Optical Spectroscopy of Waveguide coupled Er$^{3+}$ ensembles in CaWO$_4$ and YVO$_4$
Fabian Becker, Anna Selzer, Lorenz J. J. Sauerzopf, Catherine L. Curtin, Sudip KC, Tim Schneider, Kai Müller
TL;DR
The paper investigates how near-surface Er3+-ion ensembles in waveguide-integrated CaWO4 and YVO4 respond spectroscopically when coupled to TM and TE waveguide modes. Using transfer-printed silicon photonics, the authors measure power- and temperature-dependent optical spectra and examine how surface termination affects the spectra.
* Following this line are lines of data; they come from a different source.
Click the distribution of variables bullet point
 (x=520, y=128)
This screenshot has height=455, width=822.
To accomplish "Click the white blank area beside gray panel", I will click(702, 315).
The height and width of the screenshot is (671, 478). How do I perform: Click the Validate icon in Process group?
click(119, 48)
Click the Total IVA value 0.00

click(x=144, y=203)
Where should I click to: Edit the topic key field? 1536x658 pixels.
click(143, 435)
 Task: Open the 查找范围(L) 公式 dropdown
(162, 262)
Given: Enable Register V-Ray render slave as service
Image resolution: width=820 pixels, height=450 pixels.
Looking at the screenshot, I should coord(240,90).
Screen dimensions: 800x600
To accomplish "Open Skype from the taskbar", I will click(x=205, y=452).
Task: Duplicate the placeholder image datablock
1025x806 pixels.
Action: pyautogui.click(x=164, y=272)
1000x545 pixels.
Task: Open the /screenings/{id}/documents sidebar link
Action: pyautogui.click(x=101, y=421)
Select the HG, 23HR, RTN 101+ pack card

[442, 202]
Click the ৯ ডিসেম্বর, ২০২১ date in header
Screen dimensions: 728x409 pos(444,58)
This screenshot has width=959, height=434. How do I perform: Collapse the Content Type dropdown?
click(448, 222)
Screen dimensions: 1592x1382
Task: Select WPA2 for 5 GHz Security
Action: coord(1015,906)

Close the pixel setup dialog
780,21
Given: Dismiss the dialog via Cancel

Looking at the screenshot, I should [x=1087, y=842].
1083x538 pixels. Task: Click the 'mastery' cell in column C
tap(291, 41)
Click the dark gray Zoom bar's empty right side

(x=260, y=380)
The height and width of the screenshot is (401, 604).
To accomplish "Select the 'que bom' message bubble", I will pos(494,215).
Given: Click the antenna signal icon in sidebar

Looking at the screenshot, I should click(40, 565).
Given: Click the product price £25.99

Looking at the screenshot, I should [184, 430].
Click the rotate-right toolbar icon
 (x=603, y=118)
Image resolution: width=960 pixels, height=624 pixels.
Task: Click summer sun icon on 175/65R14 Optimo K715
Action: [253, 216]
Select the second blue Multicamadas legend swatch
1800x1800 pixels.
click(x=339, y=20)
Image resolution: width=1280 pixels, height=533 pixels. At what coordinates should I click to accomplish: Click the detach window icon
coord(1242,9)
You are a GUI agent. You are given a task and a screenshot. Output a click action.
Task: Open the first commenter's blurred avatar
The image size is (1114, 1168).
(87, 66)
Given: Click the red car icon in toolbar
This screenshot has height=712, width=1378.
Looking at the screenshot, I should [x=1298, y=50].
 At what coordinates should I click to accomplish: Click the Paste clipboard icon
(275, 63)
The key finding is that CaWO4 exhibits strong TM-induced broadening and a high-energy shoulder on the S1 Y1Z1 transition, while TE coupling largely mirrors bulk behavior; YVO4 shows minimal polarization sensitivity. Temperature and surface-termination studies point to surface charges as a dominant decoherence source in the non-charge-neutral CaWO4 host, highlighting the importance of engineering surface environments for reliable on-chip quantum devices.
Abstract
We present an optical study of near-surface Er$^{3+}$ ensembles in waveguide-integrated CaWO$_4$ and YVO$_4$, investigating how nanophotonic coupling modifies rare-earth spectroscopy. In particular, we compare bulk excitation with evanescently coupled TE and TM waveguide modes. In Er$^{3+}$:CaWO$_4$, we observe a pronounced polarization-dependent surface effect. TE-coupled spectra closely reproduce bulk behavior. In contrast, TM coupling induces strong inhomogeneous broadening and an asymmetric low-energy shoulder of the site S1 Y1Z1 transition, with linewidths exceeding those of the bulk by more than a factor of four. Temperature-dependent measurements and surface termination studies indicate that surface charges are the dominant mechanism. Er$^{3+}$:YVO$_4$ remains largely unaffected by mode polarization, and surface termination leads only to minor spectral shifts. These observations suggest that non-charge-neutral rare-earth systems are more susceptible to surface-induced decoherence sources than charge-neutral hosts.